Какъ описать проклятія, которыми осыпали бакалавра племянница и экономка? Онѣ рвали на себѣ волосы, царапали лицо, и рыдали, подобно наемнымъ плакуньямъ на похоронахъ, такъ безнадежно, какъ будто Донъ-Кихотъ отправлялся не на поискъ приключеній, а на поискъ свой могилы. Затаенная мысль, побудившая Караско уговорить Донъ-Кихота пуститься въ третье странствованіе и одобренная священникомъ и цирюльникомъ, съ которыми бакалавръ предварительно посовѣтовался, скажется впослѣдствіи.

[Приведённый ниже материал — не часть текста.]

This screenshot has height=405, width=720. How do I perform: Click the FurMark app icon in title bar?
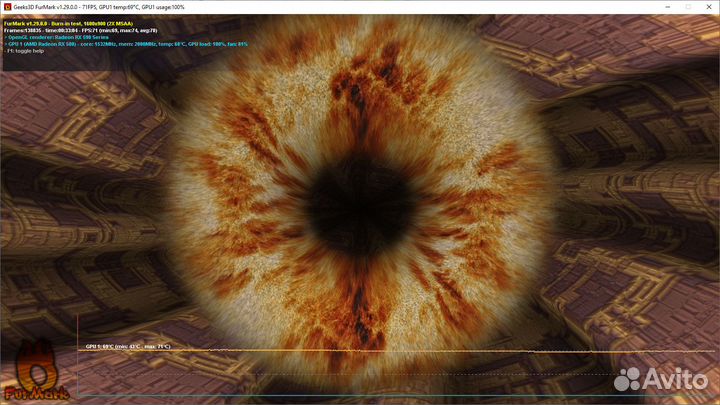click(7, 7)
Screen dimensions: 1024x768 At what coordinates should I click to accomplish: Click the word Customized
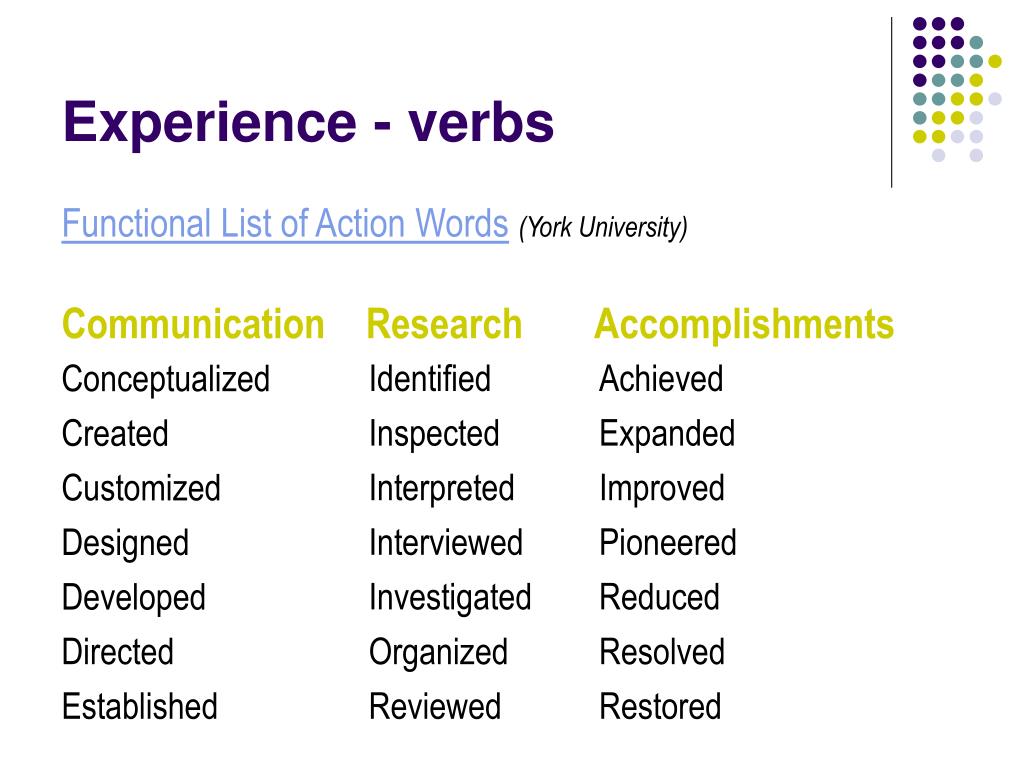(141, 488)
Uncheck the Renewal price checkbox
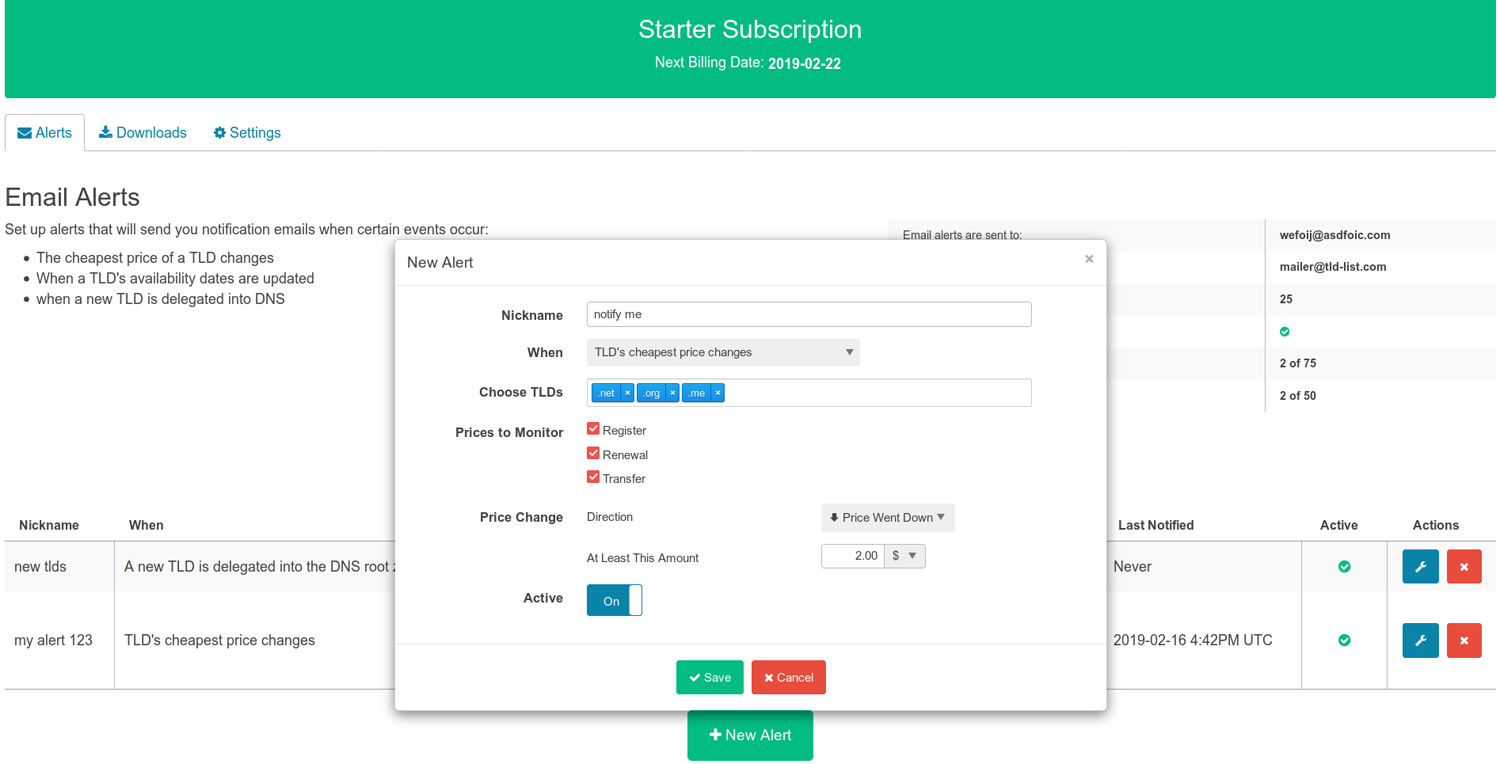The width and height of the screenshot is (1500, 764). tap(593, 454)
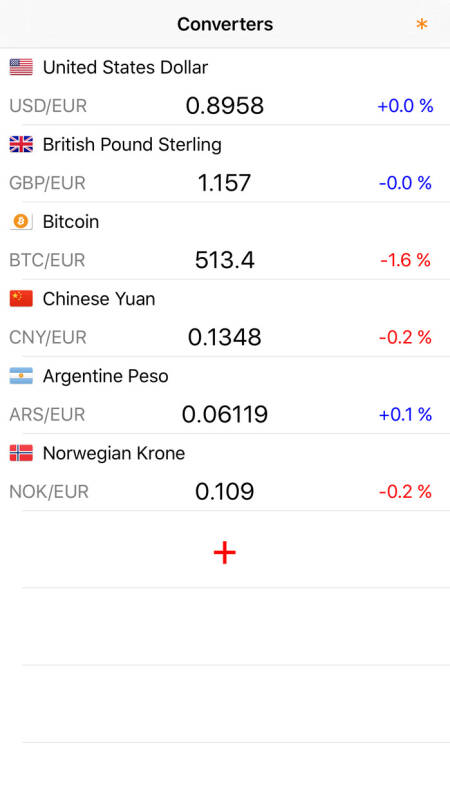Select the CNY/EUR rate 0.1348
The height and width of the screenshot is (800, 450).
pos(224,337)
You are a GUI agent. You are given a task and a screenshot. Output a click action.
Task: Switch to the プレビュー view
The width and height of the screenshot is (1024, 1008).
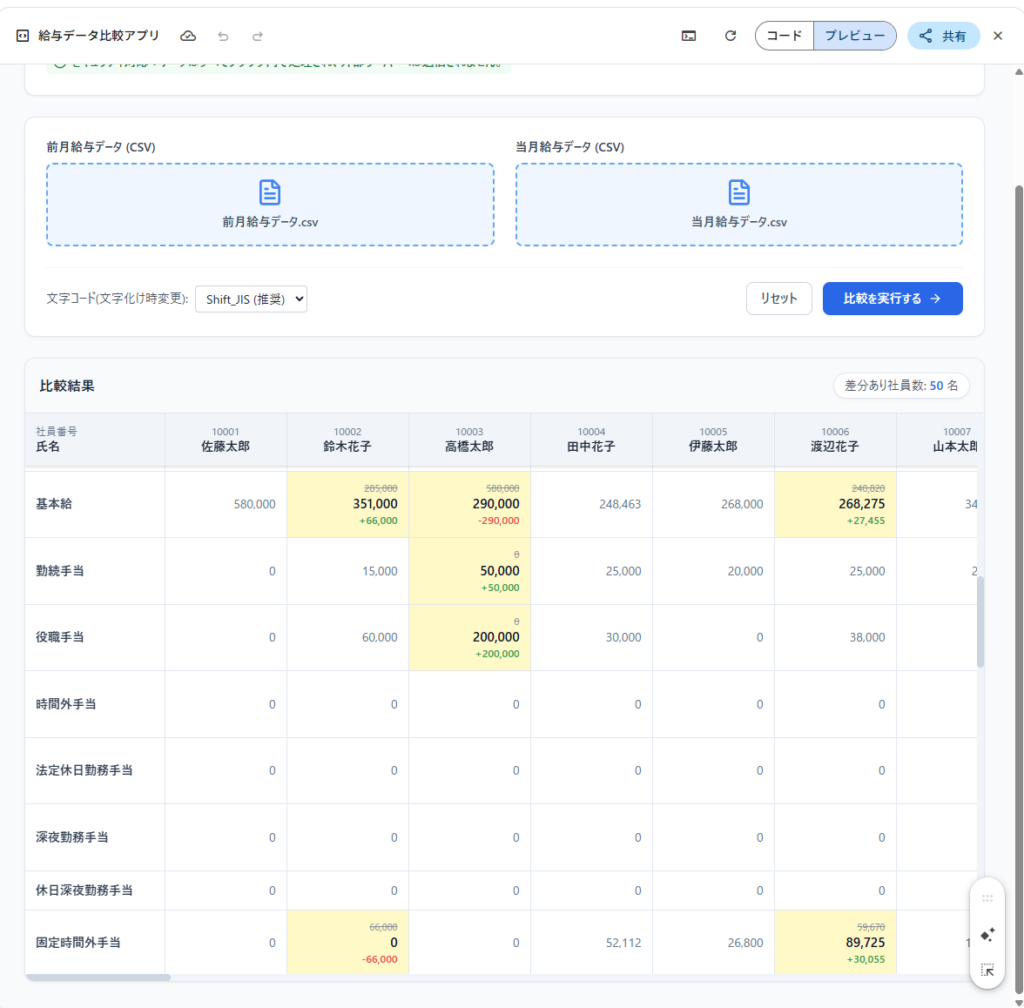coord(854,36)

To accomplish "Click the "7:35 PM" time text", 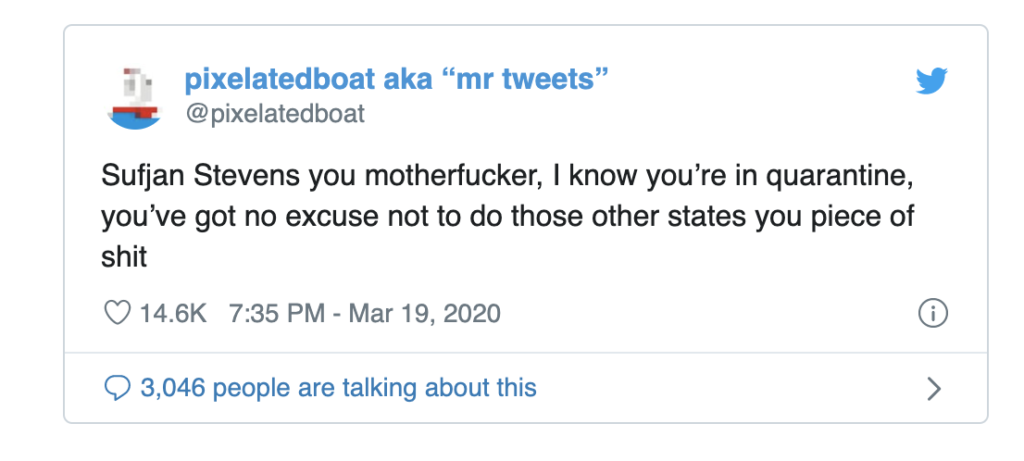I will click(x=277, y=313).
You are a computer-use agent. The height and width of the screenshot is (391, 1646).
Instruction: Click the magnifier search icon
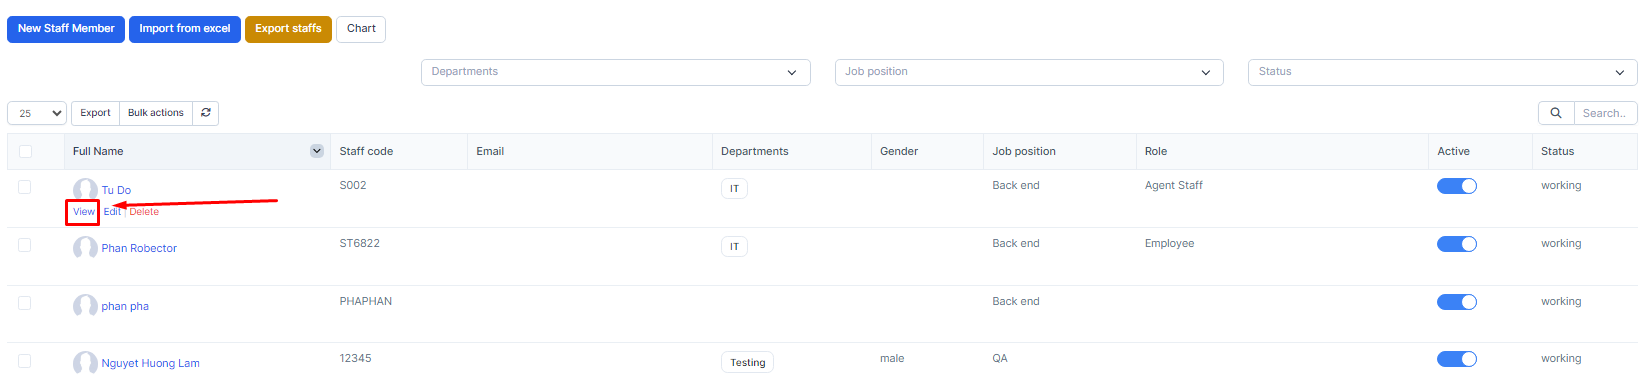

Впродолженіе трехъ дней, оставшихся до отъѣзда, Донъ-Кихотъ и Санчо позаботились запастись всѣмъ, что казалось имъ необходимымъ для предстоящихъ странствованій; послѣ чего Санчо, успокоивъ жену, а Донъ-Кихотъ — племянницу и экономку, ускользнули въ одинъ прекрасный вечеръ изъ дому никѣмъ не замѣченные, кромѣ Караско, желавшаго проводить ихъ полверсты. Въ этотъ разъ они направились по дорогѣ къ Тобозо, Донъ-Кихотъ на славномъ Россинантѣ, а Санчо на знакомомъ намъ ослѣ. Оруженосецъ запасся котомкой съ съѣстными припасами и кошелькомъ, туго набитымъ деньгами, который рыцарь вручилъ ему на всякій непредвидѣнный случай. При прощаніи, Караско обнялъ Донъ-Кихота и умолялъ увѣдомлять его о своихъ удачахъ и неудачахъ. Рыцарь обѣщалъ исполнить просьбу бакалавра; послѣ чего Самсонъ воротился домой, а Донъ-Кихотъ и Санчо отправились въ Тобозо.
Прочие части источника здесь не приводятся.